Facioscapulohumeral MD (FSHD)

What is Facioscapulohumeral Muscular Dystrophy?

Facioscapulohumeral muscular dystrophy (FSHD) is a genetic muscle disorder in which the muscles of the face, shoulder blades and upper arms are among the most severely affected. The long name comes from facies, the Latin word and medical term for face; scapula, the Latin word and anatomical term for shoulder blade; and humerus, the Latin word for upper arm and the anatomical term for the bone that goes from the shoulder to the elbow.

The term muscular dystrophy means slowly progressive muscle degeneration, with increasing weakness and wasting (loss of bulk) of muscles. In FSHD, weakness first and most seriously affects the face, shoulders and upper arms, but the disease usually also causes weakness in other muscles. Because FSHD is a disease that usually progresses very slowly and rarely affects the heart or respiratory system, it isn’t considered life-threatening. Most people with the disease have a normal life span.

What causes FSHD?

FSHD is almost always associated with a genetic mistake (mutation) that leads to a shorter than usual segment of DNA on chromosome 4. The segment isn’t part of any particular gene, but it nevertheless interferes with the correct processing of genetic material. Recent research has found that the abnormally short DNA segment prevents a molecular "braking system" from operating. Without the braking system, cells make proteins they’re not supposed to make. (A small number of people have a disorder that looks exactly like FSHD but don’t have the short segment on chromosome 4.

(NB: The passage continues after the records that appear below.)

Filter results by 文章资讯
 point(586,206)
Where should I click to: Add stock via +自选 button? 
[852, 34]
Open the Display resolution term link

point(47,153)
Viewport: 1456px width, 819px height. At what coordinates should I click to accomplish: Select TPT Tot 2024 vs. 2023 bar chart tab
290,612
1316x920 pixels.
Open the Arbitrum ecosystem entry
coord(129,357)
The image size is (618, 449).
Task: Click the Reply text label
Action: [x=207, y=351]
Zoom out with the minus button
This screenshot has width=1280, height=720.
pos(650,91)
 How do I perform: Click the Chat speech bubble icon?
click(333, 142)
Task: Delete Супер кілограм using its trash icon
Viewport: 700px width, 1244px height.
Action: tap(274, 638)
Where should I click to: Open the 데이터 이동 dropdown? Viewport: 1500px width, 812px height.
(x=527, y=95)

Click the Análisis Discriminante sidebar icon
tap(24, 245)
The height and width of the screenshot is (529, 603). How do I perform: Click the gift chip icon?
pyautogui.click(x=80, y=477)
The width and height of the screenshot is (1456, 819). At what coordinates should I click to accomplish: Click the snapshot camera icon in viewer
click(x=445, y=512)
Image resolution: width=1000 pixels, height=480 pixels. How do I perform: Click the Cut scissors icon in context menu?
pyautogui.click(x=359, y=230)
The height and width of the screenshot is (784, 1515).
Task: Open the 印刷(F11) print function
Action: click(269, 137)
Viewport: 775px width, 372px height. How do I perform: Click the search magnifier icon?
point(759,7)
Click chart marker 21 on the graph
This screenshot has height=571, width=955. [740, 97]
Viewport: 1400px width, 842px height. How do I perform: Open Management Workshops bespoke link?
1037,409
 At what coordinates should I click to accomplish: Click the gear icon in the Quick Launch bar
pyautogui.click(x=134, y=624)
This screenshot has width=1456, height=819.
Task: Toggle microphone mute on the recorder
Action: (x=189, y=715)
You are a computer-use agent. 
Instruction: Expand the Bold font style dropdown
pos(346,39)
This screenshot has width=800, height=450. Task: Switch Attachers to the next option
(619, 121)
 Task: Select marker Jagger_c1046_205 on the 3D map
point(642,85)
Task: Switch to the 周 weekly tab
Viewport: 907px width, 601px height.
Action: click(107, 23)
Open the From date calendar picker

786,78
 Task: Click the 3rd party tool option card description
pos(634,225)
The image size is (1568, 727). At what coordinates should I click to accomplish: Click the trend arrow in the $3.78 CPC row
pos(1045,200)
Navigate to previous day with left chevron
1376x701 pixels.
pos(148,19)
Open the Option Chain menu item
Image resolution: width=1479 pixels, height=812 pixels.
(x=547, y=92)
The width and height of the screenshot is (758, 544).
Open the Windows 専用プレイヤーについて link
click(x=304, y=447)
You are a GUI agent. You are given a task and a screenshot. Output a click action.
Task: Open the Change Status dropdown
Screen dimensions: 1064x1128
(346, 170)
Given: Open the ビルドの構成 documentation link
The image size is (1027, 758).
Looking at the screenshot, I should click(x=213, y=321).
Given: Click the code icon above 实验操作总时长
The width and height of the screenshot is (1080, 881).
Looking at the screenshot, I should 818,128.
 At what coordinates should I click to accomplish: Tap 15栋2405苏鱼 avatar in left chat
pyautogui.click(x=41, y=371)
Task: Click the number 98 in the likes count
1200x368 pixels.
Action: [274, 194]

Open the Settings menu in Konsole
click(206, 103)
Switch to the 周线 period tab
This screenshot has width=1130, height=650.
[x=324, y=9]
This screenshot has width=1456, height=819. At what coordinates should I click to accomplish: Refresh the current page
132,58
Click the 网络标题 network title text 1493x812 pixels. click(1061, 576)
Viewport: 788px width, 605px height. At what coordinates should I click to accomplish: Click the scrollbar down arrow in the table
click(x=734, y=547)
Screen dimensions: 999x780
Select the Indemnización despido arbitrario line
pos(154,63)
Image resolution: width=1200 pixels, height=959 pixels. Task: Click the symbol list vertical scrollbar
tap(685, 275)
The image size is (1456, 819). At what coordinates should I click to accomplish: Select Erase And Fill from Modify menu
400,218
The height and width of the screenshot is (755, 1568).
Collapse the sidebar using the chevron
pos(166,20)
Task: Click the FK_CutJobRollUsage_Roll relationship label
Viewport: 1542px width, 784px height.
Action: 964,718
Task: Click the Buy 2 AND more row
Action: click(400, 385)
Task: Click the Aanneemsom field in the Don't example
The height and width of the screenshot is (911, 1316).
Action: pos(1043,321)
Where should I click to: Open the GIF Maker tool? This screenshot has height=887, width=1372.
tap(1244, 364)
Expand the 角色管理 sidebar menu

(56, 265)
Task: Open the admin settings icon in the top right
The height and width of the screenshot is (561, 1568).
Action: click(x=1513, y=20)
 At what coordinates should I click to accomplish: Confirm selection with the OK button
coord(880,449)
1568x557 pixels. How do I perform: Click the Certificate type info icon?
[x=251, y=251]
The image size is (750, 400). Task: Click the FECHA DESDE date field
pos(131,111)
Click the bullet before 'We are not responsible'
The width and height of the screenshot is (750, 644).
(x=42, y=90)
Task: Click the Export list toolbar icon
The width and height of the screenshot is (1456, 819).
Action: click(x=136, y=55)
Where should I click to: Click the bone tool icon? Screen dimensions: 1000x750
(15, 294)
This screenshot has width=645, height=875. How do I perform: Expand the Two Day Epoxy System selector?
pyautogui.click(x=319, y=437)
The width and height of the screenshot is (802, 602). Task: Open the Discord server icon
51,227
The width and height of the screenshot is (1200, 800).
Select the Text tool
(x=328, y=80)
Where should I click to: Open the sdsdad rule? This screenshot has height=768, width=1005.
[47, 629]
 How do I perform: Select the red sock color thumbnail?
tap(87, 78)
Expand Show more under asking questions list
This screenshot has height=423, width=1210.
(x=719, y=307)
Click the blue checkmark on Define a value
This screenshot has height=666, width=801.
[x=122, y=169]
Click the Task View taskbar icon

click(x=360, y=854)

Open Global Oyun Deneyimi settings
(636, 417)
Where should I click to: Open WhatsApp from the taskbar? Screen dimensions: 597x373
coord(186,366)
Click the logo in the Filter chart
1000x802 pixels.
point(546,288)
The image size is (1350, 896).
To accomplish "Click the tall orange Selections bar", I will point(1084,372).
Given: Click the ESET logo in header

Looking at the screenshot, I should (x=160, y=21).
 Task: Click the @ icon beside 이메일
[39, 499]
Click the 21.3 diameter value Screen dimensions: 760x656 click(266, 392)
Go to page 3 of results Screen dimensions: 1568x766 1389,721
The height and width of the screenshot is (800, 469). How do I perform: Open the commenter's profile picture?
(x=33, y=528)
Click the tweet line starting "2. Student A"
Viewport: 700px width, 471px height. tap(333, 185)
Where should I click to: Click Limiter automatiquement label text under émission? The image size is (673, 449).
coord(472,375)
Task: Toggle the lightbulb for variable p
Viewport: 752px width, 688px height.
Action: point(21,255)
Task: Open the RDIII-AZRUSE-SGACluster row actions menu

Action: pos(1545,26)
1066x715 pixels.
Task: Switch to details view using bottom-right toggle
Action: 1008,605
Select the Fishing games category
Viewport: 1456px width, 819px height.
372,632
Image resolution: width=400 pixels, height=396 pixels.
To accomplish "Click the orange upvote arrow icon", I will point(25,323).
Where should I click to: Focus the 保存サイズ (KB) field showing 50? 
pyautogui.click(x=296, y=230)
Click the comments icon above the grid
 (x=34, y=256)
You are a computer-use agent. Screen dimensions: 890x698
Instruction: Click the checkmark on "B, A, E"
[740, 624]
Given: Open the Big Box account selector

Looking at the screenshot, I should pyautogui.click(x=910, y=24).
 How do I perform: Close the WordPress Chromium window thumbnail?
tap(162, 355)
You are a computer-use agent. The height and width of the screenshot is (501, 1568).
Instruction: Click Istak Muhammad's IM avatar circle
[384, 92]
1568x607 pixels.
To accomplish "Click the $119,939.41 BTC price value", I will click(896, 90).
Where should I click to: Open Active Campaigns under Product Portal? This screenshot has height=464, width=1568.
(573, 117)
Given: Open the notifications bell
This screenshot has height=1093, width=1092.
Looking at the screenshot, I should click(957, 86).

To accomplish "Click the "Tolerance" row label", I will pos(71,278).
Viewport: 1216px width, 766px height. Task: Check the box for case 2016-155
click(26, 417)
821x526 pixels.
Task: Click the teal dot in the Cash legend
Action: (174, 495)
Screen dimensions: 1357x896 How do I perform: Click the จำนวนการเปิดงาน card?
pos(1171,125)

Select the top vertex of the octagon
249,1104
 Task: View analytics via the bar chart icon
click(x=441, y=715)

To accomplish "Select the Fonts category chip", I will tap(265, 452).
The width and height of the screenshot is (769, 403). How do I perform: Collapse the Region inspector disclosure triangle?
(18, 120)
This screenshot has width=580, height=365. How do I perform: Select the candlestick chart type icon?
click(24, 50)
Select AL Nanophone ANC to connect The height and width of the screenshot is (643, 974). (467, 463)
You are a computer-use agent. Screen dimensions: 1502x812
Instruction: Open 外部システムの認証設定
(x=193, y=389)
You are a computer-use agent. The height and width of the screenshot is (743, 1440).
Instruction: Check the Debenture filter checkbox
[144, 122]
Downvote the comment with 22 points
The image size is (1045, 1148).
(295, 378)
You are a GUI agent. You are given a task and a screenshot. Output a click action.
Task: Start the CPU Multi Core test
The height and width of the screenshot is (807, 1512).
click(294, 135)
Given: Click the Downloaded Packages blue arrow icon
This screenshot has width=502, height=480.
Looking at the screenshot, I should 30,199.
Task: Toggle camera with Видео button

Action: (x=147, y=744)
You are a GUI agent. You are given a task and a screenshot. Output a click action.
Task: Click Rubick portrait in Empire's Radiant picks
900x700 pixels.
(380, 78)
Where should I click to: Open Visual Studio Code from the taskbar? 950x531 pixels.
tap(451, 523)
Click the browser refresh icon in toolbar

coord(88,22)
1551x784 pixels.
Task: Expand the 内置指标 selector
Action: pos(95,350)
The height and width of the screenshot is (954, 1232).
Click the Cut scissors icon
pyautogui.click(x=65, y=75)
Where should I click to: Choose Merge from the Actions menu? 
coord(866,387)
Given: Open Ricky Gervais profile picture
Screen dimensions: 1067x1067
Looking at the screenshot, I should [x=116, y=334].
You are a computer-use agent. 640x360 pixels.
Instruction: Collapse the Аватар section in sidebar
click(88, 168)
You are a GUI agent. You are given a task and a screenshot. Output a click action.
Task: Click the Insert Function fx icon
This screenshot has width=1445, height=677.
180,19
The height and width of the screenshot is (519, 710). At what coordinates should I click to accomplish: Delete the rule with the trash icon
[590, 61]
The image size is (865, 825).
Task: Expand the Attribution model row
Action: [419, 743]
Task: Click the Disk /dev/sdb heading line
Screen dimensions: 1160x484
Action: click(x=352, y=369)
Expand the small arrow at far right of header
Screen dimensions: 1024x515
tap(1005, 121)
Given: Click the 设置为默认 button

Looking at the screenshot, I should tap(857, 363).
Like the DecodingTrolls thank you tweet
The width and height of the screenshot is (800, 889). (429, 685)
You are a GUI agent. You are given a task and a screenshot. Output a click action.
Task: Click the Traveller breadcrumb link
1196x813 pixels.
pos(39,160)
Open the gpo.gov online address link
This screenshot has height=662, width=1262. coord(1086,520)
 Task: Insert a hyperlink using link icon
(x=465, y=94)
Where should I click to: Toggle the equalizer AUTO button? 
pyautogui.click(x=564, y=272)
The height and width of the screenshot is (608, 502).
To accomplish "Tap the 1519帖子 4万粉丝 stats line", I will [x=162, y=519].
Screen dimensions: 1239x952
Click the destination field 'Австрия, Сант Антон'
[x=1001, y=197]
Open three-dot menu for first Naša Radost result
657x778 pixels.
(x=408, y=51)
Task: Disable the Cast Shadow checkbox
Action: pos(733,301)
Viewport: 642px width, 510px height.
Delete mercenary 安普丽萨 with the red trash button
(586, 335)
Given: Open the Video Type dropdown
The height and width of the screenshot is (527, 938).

The genetic cause of their disorder has yet to be identified.) When scientists first discovered the missing chromosome 4 DNA, they thought it might lie inside a gene that carried instructions for a muscle protein. Later, when no such gene was found, they surmised that the loss of the DNA might affect neighbouring genes — that these neighbouring genes, needed by muscle, were perhaps being switched off by the DNA alteration. Today, scientists think the missing DNA section on chromosome 4 may allow neighbouring genes to switch on and be used for protein manufacturing even though they would normally be switched off in muscle cells. If this theory is true, then the problem in FSHD muscles is one of too many, rather than too few, proteins in FSHDaffected muscles.